Now, fast forward, actually backwards, to my first class in seminary.  I’d just finished my army stint, was starting my first year of the seminary to try to prepare myself to be a minister, and I was in a Greek class.  And folks, at A&M, we didn’t even have Greek fraternities, much less teach Greek. I am sitting in this class and the guy sitting next to me, a real attractive man, obviously confident young man, knew Greek.  And I asked him later, I said, “Why are you in this class?”  He said, “Well, I wanted to build my base a little stronger.”  Turns out he was from Baylor and had majored in history and in Bible and had already had Greek.  And I decided rather than resent that and say life is not fair, which it isn’t, I would simply get to know him. 

Now, which of these friends do you think influenced me the most?  Well, that’s a no-brainer, isn’t it?  The next time I saw George Bush, it was at a distance.  He was in a phalanx of helicopters flying into Houston while Dorothy and I were circling over Galveston where they had sent us while his phalanx of helicopters came in.  We didn’t wave at each other.  Distance was a little great.  But it caused me to be late getting to Abilene – a front came through and I carried a load of ice that just scared me to death and I thought, “Thanks, George.”  But I respect him – anybody that would jump out of an airplane at age 80 has my respect.  Not my emulation, but my respect. 

But the other guy became a friend.  Russell and I spent a lot of time together.  Now, we are talking about Russell Dilday – your first interim preacher, during the first quarter of this year.

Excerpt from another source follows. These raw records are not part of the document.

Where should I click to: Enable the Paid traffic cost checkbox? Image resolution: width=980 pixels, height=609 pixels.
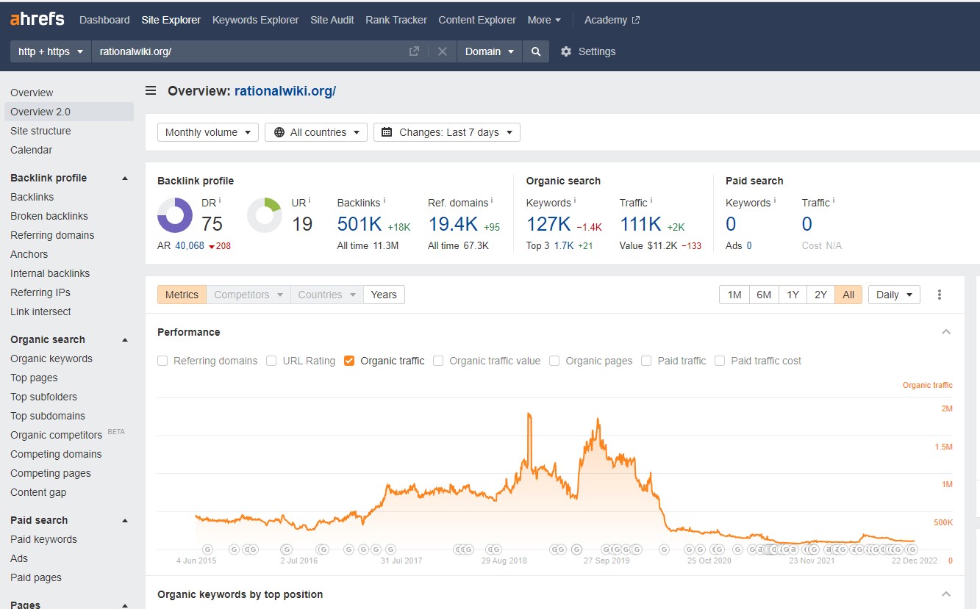[720, 361]
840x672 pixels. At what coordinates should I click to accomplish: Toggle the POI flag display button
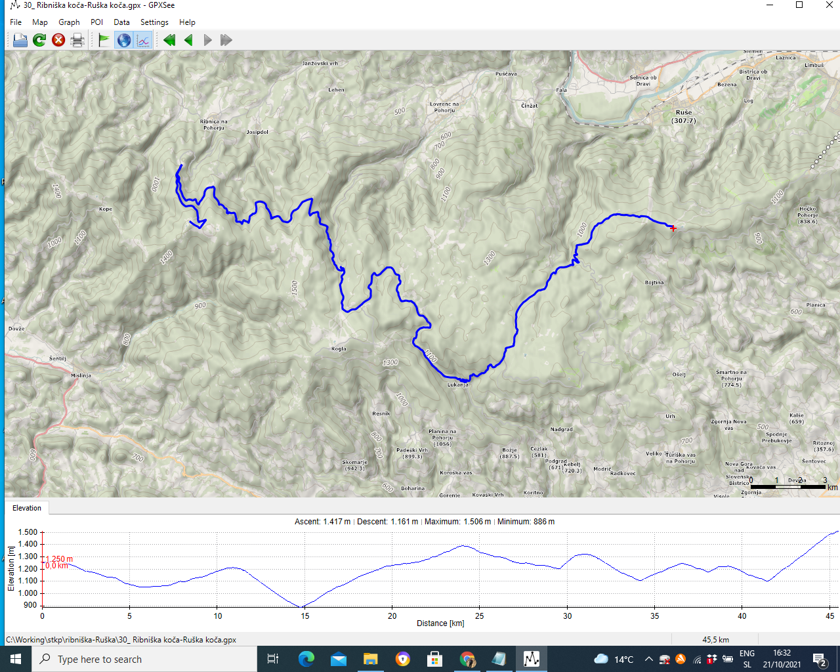pyautogui.click(x=104, y=40)
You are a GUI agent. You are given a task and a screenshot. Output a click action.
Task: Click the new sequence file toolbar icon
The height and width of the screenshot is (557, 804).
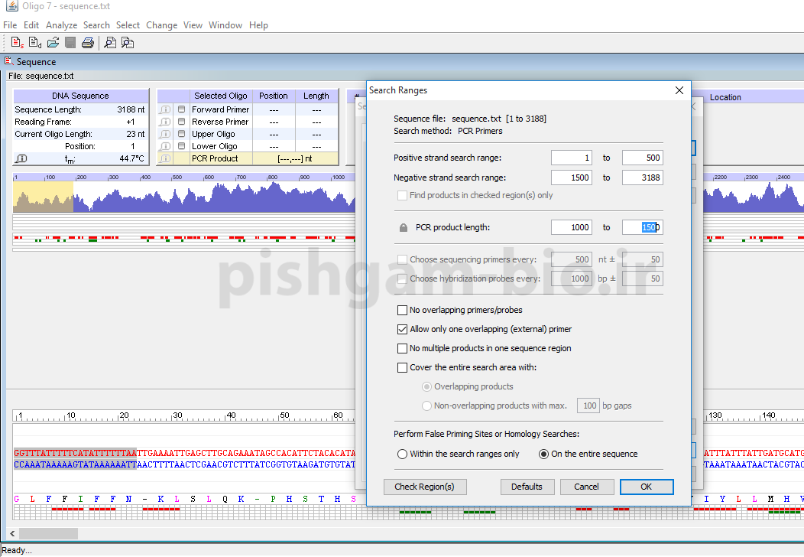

Remember that guy?  That friendship has grown and been solid over the years, and I think there are very few things we haven’t shared with each other or wouldn’t share with each other.  As I pointed out to the group this morning, I was the first non-family babysitter for Robert.  I really was.  And I remember the problem… well, Robert’s not a problem, but I kept setting him up and he would fall over.  And so I had to prop him up.  Finally, I gave him a newspaper and he just tore it to pieces, gleefully.  He was so entertained.  I should have known he was going to be a newspaper man at that point. 

Russell and I continue to be close.  We’ve talked to each other several times in the last couple of months.  Even as I read his sermons when he was here in the spring, he’s been reading mine this fall.  We’re such good friends, we don’t comment on it to each other.  I would tell him almost anything.  Almost. 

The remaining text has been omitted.